No nosso ‘modo’ de Wing Tjun, a flexibilidade é muito mais
importante do que a rigidez, tanto no quesito físico como no mental. Por isso
também praticamos o Chi Kung (cultivo de energia), e elementos do Tai Chi
Chuan, como conhecimento integrados ao WT. Nisso, nosso sistema, além de ‘externo’
é ‘interno’ (leia-se ‘arte interna’), o que aprimora consideravelmente a
prática ‘marcial’. É inconcebível para nós a ingestão de anabolizantes ou
quaisquer outras drogas que influem na estrutura física, pois ao mesmo tempo,
elas sugam ou diminuem nosso Chi. Também não compactuamos com disputas de ego e
físicas, nem discursos motivacionais que apontam para uma pretensa e subjetiva ‘vitória
na vida’ ou sob si próprio, pois temos a consciência que a vida não é para ser
vencida, mas para ser vivida, experienciada, ou seja, ela é o que é, e nós,
seres que a compõe.
As suspeitas da morte do instrutor, segundo noticiosos,
recaem sobre uma suposta ‘morte natural’ ou devido ao uso de anabolizantes (o
motivo desta reflexão) – mas talvez, numa perspectiva taoista, recaem sobre os
excessos.
Talvez, a morte do instrutor não tenha relação ‘direta’ com
atividades físicas, ‘medicamentos’ ou alimentação (mas pode ter ‘indireta’),
mas com certeza, a partir da concepção taoista, tem com o Chi, ou seja, com a
energia interna vital. E esta energia está no cotidiano, na vida, como um todo,
no alimento, no ar, nas relações sociais, no fator cultural (modo de vida), ou
seja, nas práticas, sejam elas marciais ou cotidianas, onde corpo e mente
desequilibrados, como já foi dito acima, resultam numa energia ou espírito
desequilibrado, o que pode, no mínimo, somar para o fim da vida.
Conhecia o instrutor em questão, como também sua prática
marcial, e mesmo não tendo afinidades com ela (nem uma relação próxima com ele),
sinto muito, pois trata-se de um ser humano, de meia idade (relativamente
jovem), que poderia ainda ter muito o que viver, aprender e ensinar. A causa mortis ainda está sendo levantada.

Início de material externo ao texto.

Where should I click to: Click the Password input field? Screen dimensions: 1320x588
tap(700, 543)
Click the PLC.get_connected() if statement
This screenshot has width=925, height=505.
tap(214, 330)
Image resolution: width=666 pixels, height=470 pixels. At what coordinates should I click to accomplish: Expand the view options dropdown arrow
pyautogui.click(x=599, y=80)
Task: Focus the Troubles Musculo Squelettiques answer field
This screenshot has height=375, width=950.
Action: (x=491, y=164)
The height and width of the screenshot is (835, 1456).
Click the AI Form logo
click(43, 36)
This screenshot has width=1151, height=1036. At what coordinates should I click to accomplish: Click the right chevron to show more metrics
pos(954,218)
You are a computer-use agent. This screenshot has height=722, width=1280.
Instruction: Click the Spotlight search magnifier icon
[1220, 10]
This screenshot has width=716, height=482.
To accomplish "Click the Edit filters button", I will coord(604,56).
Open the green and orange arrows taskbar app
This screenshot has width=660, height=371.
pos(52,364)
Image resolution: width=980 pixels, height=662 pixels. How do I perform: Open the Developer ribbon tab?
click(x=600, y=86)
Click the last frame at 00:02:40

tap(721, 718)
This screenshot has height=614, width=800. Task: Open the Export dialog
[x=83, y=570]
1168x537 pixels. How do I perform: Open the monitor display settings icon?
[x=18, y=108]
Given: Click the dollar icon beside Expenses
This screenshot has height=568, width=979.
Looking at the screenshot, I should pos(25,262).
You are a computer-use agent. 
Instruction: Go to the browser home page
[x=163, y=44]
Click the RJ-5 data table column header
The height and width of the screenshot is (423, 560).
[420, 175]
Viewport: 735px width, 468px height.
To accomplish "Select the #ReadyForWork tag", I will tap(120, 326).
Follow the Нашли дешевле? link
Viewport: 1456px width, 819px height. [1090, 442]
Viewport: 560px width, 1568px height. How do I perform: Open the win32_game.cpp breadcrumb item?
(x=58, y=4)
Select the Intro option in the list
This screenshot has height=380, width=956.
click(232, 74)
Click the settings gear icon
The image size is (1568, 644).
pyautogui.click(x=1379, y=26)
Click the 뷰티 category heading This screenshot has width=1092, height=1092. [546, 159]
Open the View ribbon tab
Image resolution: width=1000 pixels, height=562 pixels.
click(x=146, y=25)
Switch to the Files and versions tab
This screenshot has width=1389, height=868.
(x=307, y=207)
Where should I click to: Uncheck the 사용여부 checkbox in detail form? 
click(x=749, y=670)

Talvez em breve seja divulgada, e saberemos o motivo principal (ou não). Enfim.
Meus sentimentos aos familiares, amigos/as e alunos/as. E que este texto
cumpra, nem que seja em partes, seu objetivo, que é reflexivo, sobre aquele que
é nosso bem maior, a vida.
* Conste que esta reflexão é a partir da minha concepção pessoal e da nossa escola e estilo de Kung Fu, e tem bor base conceitos taoistas.